Jurisdictions are tricky things, particularly in colonial America. We are used to seeing towns associated with just one county and state. In British America, towns, plantations (areas governed by a merchant company or the forerunner of a colony), and even colonies themselves were fluid.
For example, the town of Dover started out as a fishing and trading settlement established by a group of Bristol merchants who named the area Piscataqua Plantation. Part of the plantation, Hilton Point (settled by William and Edward Hilton), increased in population and in 1633 it was purchased by a group of Puritans in England who promoted settlement there. In 1643 Dover became part of the Massachusetts Bay Colony (under Old Norfolk County which was later absorbed into Essex County). It wasn’t until 1680 that Dover came under the governance of the New Hampshire Colony. Dover was also known at various times as Bristol and Northam.

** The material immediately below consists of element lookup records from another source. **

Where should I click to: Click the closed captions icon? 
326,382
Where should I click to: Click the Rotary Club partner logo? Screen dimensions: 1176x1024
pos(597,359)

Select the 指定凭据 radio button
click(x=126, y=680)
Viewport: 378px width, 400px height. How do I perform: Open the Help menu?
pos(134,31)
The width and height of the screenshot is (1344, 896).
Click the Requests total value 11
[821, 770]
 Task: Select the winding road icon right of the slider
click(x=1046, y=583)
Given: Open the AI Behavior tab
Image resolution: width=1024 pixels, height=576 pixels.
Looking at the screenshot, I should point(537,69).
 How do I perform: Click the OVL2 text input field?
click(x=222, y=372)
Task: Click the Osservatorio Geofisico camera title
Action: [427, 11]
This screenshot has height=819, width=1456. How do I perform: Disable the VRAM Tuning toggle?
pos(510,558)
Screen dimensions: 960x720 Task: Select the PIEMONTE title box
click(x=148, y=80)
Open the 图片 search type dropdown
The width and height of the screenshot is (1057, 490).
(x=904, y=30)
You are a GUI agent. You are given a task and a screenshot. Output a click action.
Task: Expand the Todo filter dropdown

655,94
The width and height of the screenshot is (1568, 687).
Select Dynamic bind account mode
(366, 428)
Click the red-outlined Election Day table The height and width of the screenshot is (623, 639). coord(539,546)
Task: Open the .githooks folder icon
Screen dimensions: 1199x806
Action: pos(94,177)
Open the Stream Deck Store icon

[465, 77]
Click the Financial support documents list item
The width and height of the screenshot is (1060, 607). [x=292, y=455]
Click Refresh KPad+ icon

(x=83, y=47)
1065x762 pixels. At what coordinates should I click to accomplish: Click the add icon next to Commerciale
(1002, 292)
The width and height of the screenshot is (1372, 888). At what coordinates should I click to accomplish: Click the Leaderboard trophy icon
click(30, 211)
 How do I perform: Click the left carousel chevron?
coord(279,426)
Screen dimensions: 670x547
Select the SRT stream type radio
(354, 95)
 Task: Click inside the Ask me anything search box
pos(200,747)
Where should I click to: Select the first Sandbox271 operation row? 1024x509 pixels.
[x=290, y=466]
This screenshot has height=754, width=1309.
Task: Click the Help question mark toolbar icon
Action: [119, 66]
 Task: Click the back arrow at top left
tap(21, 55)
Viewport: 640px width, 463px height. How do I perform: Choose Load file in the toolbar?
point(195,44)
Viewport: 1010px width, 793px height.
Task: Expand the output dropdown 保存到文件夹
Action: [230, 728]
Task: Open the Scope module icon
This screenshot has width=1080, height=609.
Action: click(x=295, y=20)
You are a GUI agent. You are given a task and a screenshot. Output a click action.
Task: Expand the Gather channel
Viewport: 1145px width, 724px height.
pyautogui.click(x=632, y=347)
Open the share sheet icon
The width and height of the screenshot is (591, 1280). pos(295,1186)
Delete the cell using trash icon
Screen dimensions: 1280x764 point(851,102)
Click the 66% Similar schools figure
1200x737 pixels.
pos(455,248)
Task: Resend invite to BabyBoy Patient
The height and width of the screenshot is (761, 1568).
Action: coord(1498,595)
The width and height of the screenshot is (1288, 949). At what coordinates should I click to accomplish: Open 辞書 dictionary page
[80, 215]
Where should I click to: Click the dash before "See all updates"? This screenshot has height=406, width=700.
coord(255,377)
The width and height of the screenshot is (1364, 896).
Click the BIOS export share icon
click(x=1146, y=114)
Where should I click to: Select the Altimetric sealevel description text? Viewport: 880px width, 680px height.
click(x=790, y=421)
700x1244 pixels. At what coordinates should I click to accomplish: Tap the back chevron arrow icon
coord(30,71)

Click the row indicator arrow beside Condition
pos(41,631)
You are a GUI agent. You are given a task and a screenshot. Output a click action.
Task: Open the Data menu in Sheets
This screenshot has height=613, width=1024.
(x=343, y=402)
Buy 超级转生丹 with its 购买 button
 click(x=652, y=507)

In a period of less than sixty years, Dover had at least three town names, was under three major governing entities (plantation and colonies), and thus multiple counties. Nantucket began as part of Dukes County, which was then part of the Colony of New York, where it remained until 1692. At that point, it became part of Massachusetts Bay Colony and its own county of Nantucket. When place names are given in posts, they will use the designation appropriate for the time of the source. Seeing Dover written “Dover, Piscataqua, British America in one place and Dover, Strafford, New Hampshire in another is not a mistake, but an attempt to keep the place designation accurate and to show what entities held the records when they were made.
Sometimes documents stay with the original governing body even if political divisions change. Other times the records, or duplicates of them, are placed with the new governing bodies. To truly canvas all possible record holders for Dover and Nantucket, multiple town, county, colony, and state records had to be searched.